You press play. In under two seconds, your screen fills with video. The picture quality adjusts seamlessly as your wifi weakens. You pause, close the app, and open it later on your phone — it picks up exactly where you left off. This experience, now so natural we take it for granted, is powered by one of the most sophisticated distributed systems ever built.
Designing Netflix in a system design interview means solving the hardest problems in large-scale media delivery: how to encode video so it looks good at every bitrate, how to deliver petabytes per day without breaking the bank, how to recommend content to 250 million subscribers, and how to resume playback across devices. This walkthrough covers every layer from zero knowledge to system design mastery.
Netflix started as a DVD-by-mail service in 1997. The streaming service launched in 2007 with 1,000 titles. Today, it streams over 2 billion hours per month to 250 million subscribers across 190 countries. The catalog contains over 20,000 titles in dozens of languages. Users watch on smart TVs, phones, tablets, laptops, and game consoles.

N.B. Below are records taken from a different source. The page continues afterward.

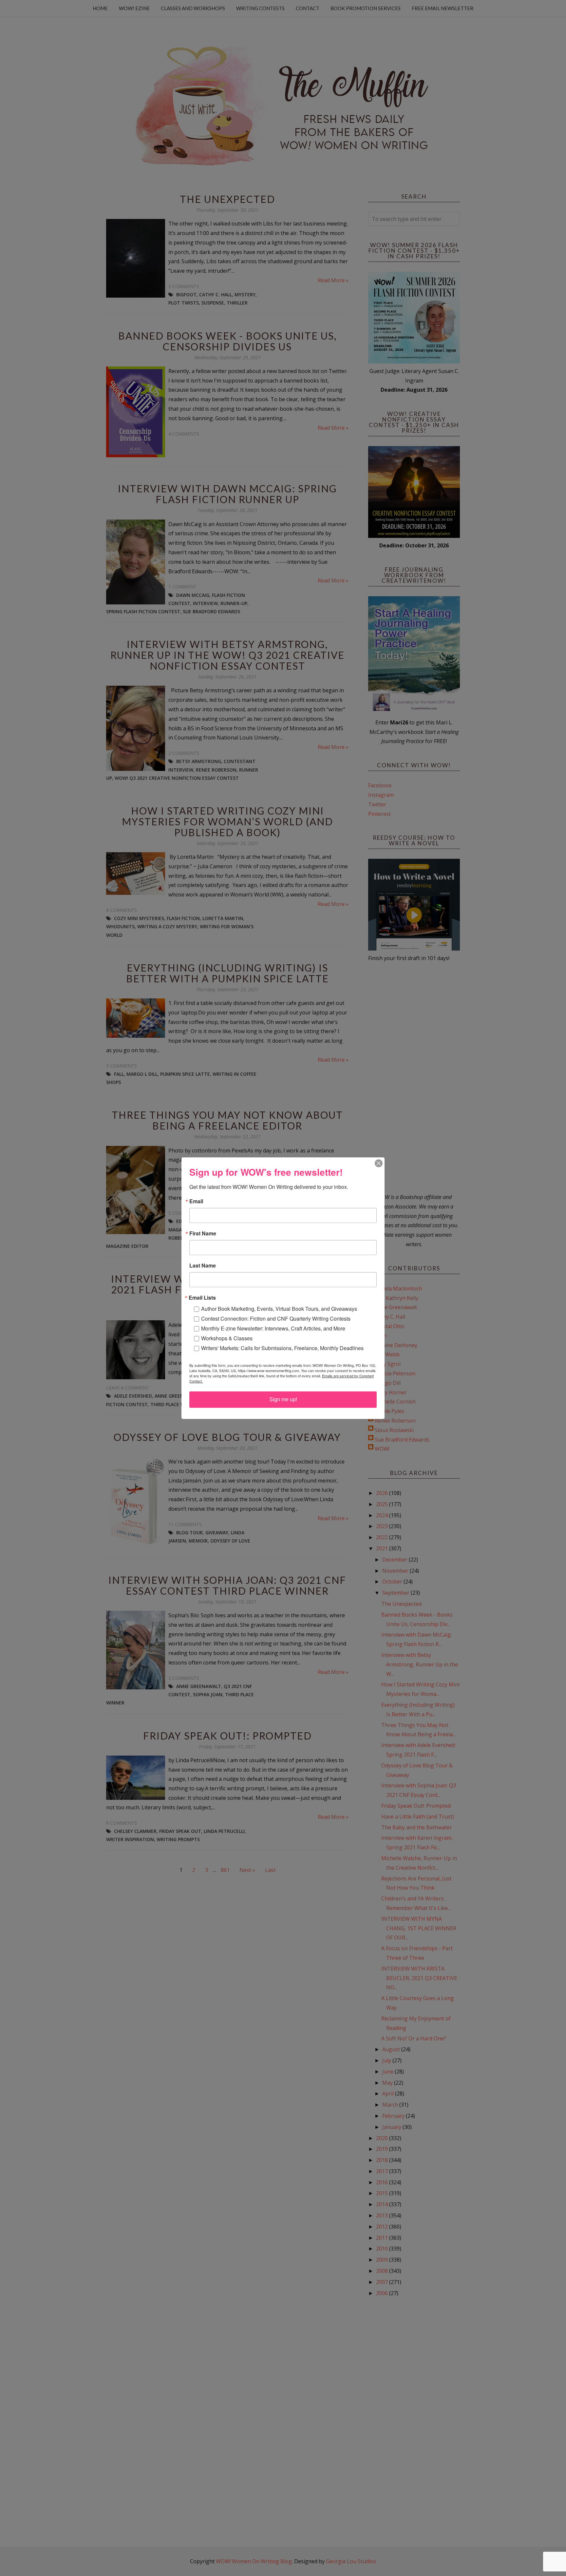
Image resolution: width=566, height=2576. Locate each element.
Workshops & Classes (227, 1338)
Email (196, 1201)
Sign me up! (283, 1399)
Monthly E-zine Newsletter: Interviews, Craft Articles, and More (273, 1328)
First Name (202, 1233)
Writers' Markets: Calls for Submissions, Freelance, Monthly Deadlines (282, 1348)
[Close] (379, 1163)
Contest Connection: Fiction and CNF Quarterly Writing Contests (275, 1318)
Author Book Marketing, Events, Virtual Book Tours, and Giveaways (279, 1308)
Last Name (202, 1265)
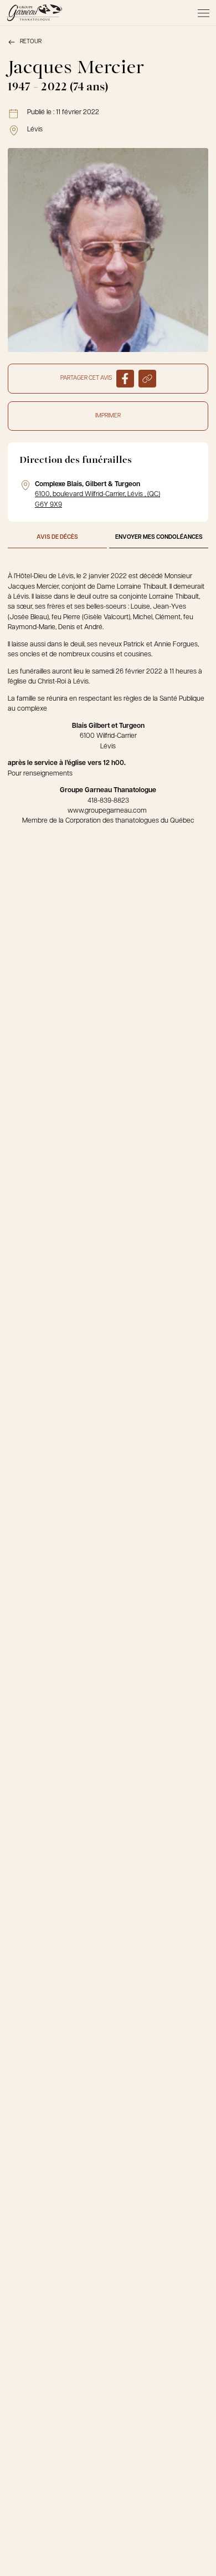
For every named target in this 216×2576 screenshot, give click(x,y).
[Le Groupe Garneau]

What makes Netflix unique is that it solves four hard problems simultaneously:
Think of it like a global TV station where every viewer gets a different channel and the picture quality adjusts itself based on how good their antenna is. That is the core design challenge.
Before we design anything, we need to know what we are building. In an interview, you ask clarifying questions and categorize requirements into functional (what the system must do) and non-functional (how well it must do it).
For this interview, we explicitly skip: live streaming (separate problem), payments/subscriptions (handled by Stripe), user-generated content, social features, and the content production pipeline (Netflix Studios).
To design a streaming platform, we must first understand how digital video works. Video is not a single file — it is a sequence of still images (frames) compressed using a codec and wrapped in a container format.
A codec determines how video frames are compressed. H.264 (AVC) is the universal baseline — every device supports it. H.265 (HEVC) offers 50% better compression but requires newer hardware. AV1 is the open-source future with 30% better compression than H.265, but it is computationally expensive to encode.
A container format wraps the compressed video stream with audio tracks, subtitles, and metadata. Common containers:
| Container | Codecs | Use Case |
|---|---|---|
| MP4 | H.264, AAC | Universal, progressive download |
| MKV | Any | High-quality archival |
| FMP4 (fragmented) | H.264/5, AV1 | DASH streaming |
| TS (MPEG-TS) | H.264/5 | HLS streaming |
Netflix uses fragmented MP4 (fMP4) segments inside both HLS and DASH manifests. Each segment is 2-6 seconds of video, independently decodable.
Bitrate determines video quality. Higher bitrate means more data per second, which means better quality but more bandwidth. The relationship is not linear — doubling bitrate does not double perceived quality.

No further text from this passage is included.